Photo by Susan1001
Photo by Susan1001
My almost 3 year old son will not quit pushing his sister down. She is only 15 months old, and he knows he's not supposed to do this, that it's wrong. But how can I get him to understand that he could seriously hurt her? I've tried telling him it will give her boo-boos, since he knows that that means. It just doesn't work. He has pushed her down and she's hit her head on the coffee table, entertainment center, high chair, bed, couch, dining table, toy boxes, etc. Please help me; I'm desperate. I'm afraid that one day, he is going to push her and she'll hit her head the wrong way and get hurt badly. -- rissa_mommyof2
This is a scary situation and not one to be taken lightly. I'm concerned that he really doesn't understand he could hurt her, because if he did, he probably would stop. Toddlers aren't naturally empathetic; this is something that they need to be taught and it takes time to learn. He most likely understands the fact that you are upset with him and he doesn't like that, instead of understanding she is going to be hurt.
There are two approaches to dealing with this behavior. Let's touch on a couple of these and go from there:
1. This is just a normal phase that children go through and in order to curb it, you must stay on top of the situation. If he looks like he is about to push her, then you must intervene immediately and remove him. This takes nonstop attention on your part. I don't know that you have that kind of time to commit to working on this problem, but it sounds serious enough to me to warrant it. When removing your son, you calmly explain why you have to remove him and place him in an immediate time out.
2. A child pushes to get attention, even though it isn't positive. In other words, in order to get your attention, they continue the behavior. If this hadn't been going on for quite so long and you hadn't already had so many incidents, you could try ignoring the situation a touch.

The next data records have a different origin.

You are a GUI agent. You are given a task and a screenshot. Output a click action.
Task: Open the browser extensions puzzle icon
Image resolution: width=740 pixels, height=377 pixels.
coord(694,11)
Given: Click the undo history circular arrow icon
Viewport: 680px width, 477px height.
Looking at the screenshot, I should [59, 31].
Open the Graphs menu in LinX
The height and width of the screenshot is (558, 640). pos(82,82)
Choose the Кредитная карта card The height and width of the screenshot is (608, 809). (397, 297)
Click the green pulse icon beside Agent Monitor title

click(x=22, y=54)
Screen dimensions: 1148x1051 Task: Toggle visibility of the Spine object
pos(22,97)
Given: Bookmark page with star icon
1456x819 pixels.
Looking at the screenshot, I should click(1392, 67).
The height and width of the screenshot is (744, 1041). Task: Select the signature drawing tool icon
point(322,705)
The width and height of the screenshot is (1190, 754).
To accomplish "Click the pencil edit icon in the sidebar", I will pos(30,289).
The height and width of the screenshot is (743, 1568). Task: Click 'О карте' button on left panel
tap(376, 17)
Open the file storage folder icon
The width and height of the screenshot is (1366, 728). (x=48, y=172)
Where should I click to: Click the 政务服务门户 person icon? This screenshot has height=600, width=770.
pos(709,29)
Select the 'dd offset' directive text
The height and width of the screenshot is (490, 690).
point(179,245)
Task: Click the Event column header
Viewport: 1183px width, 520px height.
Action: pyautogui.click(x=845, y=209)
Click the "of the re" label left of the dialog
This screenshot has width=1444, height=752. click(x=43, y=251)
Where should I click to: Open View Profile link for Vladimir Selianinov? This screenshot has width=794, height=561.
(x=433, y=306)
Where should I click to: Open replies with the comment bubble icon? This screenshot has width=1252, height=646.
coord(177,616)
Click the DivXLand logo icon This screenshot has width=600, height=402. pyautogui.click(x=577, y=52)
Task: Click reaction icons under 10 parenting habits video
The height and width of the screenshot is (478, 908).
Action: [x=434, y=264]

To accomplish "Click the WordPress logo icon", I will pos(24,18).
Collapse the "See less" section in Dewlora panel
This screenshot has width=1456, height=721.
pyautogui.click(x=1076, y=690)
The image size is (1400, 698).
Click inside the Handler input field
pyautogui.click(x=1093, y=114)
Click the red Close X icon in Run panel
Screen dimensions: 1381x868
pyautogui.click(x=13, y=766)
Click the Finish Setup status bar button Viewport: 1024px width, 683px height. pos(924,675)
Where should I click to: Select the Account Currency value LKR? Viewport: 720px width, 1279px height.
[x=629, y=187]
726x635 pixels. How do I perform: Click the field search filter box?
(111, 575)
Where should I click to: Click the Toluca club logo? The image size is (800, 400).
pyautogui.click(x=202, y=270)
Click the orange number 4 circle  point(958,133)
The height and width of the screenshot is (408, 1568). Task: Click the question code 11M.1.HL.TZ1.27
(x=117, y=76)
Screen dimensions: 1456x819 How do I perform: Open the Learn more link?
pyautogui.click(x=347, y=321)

Meaning, he pushes, you respond only to your daughter's needs initially, not his behavior. You look at him sternly and say you know that was not nice, you could have hurt her, be very calm and almost dry or emotionless with your tone. This way, there is no behavior for him to respond to. If you subscribe to this line of thought he will eventually lose interest in the whole idea.
Try both of these methods above, and start trying to touch on what
empathy is. You do that by talking about emotions, what they look
like, sound like and feel like. A great book that I use when teaching
is called "Today I Feel Silly", by Jamie Lee Curtis. It will help
explain some of these ideas and has a great interactive face in the
back where you can change the way the eyes and mouth look.
Also, ask your son to show you what he thinks it looks like to be hurt using his face and body, what it looks like to be sad, happy, etc. You can take a turn and have him guess what you are feeling based on the expression you are wearing. This is also a good way to find out if your child is ready to work on these complex ideas. I know some adults who have a hard time being empathetic, let alone an almost 3 year old.
I would say that if the behavior continues and you have tried all of
these ideas, then maybe it is time to bring it up with your
pediatrician. It can never hurt to talk to a doctor about something
like this, especially when another child is at risk. As a medical
professional, your doctor may have some other great ideas to help you work on this problem.